The agreement, which was signed in late March, will see WES implement a qualification verification service, helping migrants with credentials from overseas transition to New Zealand’s system.
“WES has been verifying academic credentials for decades, and we’ll leverage this experience to the benefit of New Zealand and our newest residents,” NZQA chief executive Grant Klinkum said.
WES, which runs as a non-profit helping shape policy and design programs as well as evaluating qualifications, will work with New Zealand’s government on the project as part of a “broader push to strengthen the nation’s economy”.
The project comes under the name WES Global Record Verification Report, and will “ensure a more efficient process… for those wanting to make New Zealand home”.
The Report, according to WES, has been specifically designed to “expedite services” for migrants who would qualify for a resident visa under the “skilled migrant” category.

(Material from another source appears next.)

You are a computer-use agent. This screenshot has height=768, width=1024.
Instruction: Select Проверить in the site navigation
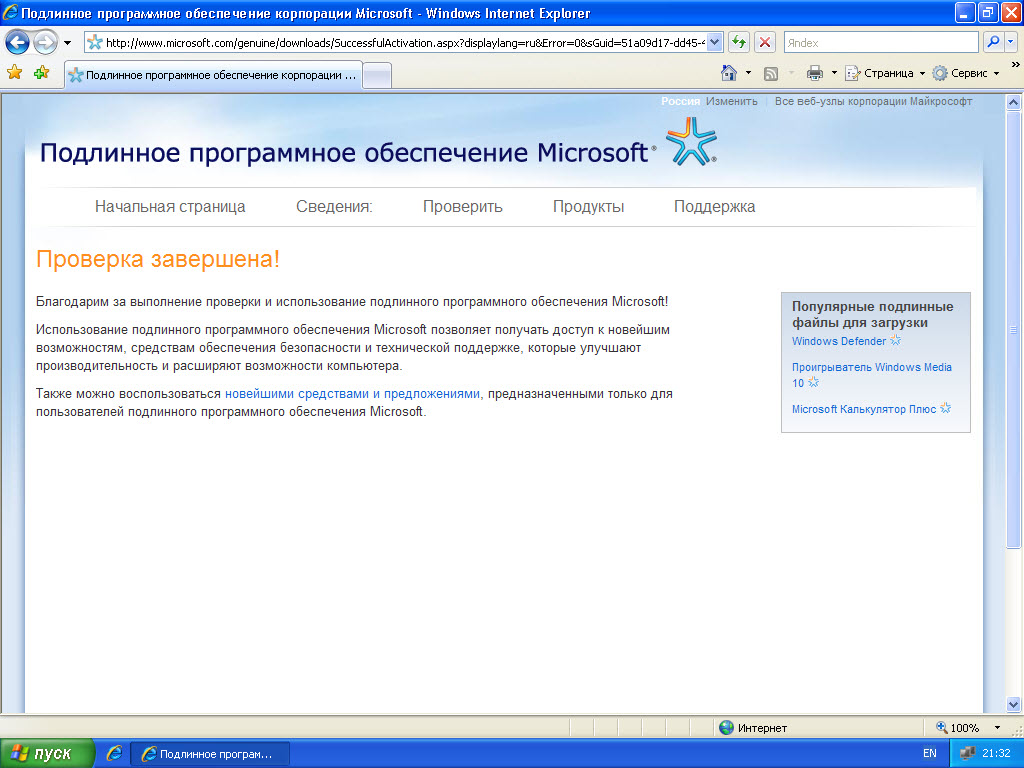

“WES is honoured to partner with the New Zealand Qualifications Authority by offering a WES Global Records Verification Report that will enable migrants to more rapidly join the country’s workforce,” said Esther Benjamin, chief executive officer and executive director of WES.
“[It] will enable migrants to more rapidly join the country’s workforce”
The new effort by New Zealand’s qualification authority to ease the process for incoming migrants, including international students, comes after it was revealed that the country may be on target to match its 2019 total of $3.7bn injected into the economy from the sector.
“[Our] experience has taught us how vital verification is for people seeking to contribute their skills to new countries and communities. It has also taught us that migrant talent is critical to supporting economic growth,” Benjamin continued.
The New Zealand Qualifications Authority was notably one of the first bodies to formally recognise micro-credentials in 2019.